Es... es ist vielleicht nicht gerade ruhmreich, aber ich war sehr jung, als ich mein Studium begann. Ich war gerade fünfzehn, ein naiver und ungelenker Junge. Die Nonnen nannten mich Mondkalb, weil ich lieber träumte, mich mit meiner Laute beschäftigte und in die Sterne sah, als die reale Welt um mich herum im Blick zu haben. Ich habe nicht viel mitbekommen damals, hatte Musik im Kopf, unrealistische Träumereien von der Zukunft. Ich wollte meine Ruhe haben."

Vincenzo lächelte mild, es wirkte, als sähe er den jungen Valerio im Geiste vor sich. "Aber du bist heran gewachsen. Wie man sieht."

"....und war mit zwanzig immer noch ein Mondkalb", ergänzte Valerio, um ihm keine Illusionen zu lassen. Als er ihn gerade heraus ansah, bemühte sich um den aufrichtigsten Blick, der ihm in seiner Lage gelingen mochte.

Bevor er auch nur blinzeln konnte, war der Kardinal bei ihm. Er packte ihn am Ausschnitt seines Hemdes, zog es ihm unter das Kinn. Das trockene Geräusch, als es einriss, registrierte er nur am Rande, die gedrehte Faust über dem Kehlkopf machte ihm das Atmen schwer. Er wurde gegen die Wand gepresst.

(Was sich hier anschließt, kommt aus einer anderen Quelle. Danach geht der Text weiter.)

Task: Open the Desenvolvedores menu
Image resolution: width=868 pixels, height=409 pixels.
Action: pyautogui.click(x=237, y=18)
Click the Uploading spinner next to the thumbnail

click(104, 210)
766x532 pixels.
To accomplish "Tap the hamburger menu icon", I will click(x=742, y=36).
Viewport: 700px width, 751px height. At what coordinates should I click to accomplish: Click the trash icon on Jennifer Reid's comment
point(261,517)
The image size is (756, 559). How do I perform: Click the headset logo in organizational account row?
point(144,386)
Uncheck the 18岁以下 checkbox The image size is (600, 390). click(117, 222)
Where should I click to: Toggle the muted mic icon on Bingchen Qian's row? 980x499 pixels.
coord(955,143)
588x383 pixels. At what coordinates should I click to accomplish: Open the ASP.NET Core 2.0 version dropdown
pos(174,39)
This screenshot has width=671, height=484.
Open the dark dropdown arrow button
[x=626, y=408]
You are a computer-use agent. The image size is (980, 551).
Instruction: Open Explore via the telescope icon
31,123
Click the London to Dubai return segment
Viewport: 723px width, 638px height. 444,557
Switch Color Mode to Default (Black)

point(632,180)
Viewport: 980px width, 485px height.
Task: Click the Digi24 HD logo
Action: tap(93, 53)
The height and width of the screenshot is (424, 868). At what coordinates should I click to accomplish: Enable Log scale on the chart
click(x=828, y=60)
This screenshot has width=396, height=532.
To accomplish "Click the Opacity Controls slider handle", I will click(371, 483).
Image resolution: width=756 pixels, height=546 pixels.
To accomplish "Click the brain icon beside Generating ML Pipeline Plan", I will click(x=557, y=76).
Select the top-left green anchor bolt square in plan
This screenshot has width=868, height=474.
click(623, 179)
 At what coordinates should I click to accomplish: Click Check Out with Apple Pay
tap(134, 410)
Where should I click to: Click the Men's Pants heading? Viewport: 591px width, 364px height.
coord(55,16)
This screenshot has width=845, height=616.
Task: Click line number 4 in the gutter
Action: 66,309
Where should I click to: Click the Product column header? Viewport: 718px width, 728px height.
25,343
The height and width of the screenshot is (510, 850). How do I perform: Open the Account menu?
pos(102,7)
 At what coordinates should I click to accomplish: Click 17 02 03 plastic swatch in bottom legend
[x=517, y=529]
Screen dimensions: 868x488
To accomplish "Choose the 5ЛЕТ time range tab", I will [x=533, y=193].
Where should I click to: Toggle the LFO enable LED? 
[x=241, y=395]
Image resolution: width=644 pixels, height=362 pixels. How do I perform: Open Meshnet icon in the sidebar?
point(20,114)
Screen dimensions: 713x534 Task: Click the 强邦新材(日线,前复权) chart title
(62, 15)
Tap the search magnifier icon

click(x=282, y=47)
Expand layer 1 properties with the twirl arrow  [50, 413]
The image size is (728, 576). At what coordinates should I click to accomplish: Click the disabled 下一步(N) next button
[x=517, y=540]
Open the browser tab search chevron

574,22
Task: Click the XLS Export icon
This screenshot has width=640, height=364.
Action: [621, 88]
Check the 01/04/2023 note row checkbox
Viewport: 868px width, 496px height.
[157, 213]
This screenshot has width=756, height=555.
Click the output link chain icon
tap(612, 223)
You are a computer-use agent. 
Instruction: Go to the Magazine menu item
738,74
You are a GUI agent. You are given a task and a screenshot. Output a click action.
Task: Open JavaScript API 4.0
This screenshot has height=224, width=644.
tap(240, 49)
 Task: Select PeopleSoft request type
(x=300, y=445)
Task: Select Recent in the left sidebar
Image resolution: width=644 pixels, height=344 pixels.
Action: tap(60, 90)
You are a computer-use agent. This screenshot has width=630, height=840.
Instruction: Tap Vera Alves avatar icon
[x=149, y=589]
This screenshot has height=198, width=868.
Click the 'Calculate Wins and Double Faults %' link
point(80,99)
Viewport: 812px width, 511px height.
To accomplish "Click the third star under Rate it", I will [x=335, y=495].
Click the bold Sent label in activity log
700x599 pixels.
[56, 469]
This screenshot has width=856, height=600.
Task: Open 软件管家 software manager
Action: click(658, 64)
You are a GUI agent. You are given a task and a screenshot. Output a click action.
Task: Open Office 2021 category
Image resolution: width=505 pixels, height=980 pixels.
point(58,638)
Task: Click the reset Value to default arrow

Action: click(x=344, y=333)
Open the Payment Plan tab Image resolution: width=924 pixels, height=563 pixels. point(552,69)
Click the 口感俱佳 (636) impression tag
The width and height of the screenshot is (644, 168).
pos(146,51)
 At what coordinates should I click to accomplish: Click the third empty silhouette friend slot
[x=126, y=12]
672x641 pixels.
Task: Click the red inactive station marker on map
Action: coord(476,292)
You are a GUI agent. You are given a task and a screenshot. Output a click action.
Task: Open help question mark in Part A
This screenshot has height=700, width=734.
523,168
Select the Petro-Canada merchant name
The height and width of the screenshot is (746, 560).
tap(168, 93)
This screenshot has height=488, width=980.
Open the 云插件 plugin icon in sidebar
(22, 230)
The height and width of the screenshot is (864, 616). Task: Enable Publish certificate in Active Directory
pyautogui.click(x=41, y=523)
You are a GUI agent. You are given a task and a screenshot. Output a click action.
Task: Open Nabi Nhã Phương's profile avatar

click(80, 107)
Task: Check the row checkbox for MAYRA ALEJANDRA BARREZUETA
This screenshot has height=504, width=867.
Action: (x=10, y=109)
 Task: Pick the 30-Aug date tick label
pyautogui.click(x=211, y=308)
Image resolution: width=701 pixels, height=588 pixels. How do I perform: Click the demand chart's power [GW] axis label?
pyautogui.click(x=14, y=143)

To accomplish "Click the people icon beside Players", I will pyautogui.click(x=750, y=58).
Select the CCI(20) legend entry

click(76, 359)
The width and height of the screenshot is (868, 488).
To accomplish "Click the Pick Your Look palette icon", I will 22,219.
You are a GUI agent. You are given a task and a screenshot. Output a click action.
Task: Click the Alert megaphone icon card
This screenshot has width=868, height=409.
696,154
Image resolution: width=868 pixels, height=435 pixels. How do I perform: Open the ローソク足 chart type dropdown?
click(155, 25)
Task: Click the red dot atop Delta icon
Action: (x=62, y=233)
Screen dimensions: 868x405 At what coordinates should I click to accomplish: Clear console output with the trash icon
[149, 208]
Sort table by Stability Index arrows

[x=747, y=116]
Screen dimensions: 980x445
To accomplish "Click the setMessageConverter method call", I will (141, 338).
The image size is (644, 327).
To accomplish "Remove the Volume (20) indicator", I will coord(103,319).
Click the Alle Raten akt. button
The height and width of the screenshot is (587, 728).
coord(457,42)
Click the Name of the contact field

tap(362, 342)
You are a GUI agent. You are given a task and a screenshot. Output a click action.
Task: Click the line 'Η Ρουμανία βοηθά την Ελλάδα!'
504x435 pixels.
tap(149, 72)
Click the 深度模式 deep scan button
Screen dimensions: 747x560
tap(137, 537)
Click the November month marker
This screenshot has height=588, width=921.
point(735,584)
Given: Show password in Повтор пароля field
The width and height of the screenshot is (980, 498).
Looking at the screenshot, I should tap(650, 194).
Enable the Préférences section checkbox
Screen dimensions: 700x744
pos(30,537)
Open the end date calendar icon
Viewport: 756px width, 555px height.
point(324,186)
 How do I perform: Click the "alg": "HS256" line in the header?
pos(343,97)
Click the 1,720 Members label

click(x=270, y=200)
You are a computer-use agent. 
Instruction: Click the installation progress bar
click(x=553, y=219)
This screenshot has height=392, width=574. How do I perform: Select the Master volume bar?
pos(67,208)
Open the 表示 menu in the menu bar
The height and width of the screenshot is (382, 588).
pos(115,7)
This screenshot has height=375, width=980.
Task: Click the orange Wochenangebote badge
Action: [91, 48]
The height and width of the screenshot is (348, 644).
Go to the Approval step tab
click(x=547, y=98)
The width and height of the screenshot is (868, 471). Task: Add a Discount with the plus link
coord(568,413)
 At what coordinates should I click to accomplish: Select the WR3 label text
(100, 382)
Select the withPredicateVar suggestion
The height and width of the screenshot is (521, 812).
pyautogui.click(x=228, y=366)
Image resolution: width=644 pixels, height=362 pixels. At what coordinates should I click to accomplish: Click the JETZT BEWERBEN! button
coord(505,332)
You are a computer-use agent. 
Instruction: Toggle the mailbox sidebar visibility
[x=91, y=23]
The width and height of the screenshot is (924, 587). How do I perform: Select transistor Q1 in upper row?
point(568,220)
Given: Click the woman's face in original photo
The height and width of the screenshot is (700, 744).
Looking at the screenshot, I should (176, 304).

"Wie kann das sein", zischte Vincenzo, "erkläre es mir! Wie kann es sein, dass deine Zeit in Assisi nur ein Jahr her ist und du hier nun aber vor mir stehst in auffälliger Kraft und Schönheit und mich schlau wie hundert Füchse an der Nase herum führst... und vor dreihundert Tagen aber ein nichts wissendes, nichts sehendes und vertrotteltes Mondkalb gewesen sein willst, an dem eine Caterina Appiani vorbei geht!"

"Ich... war in der Fremde seit dem letzten Jahr. Bin weit herum gekommen. Da wird man erwachsen."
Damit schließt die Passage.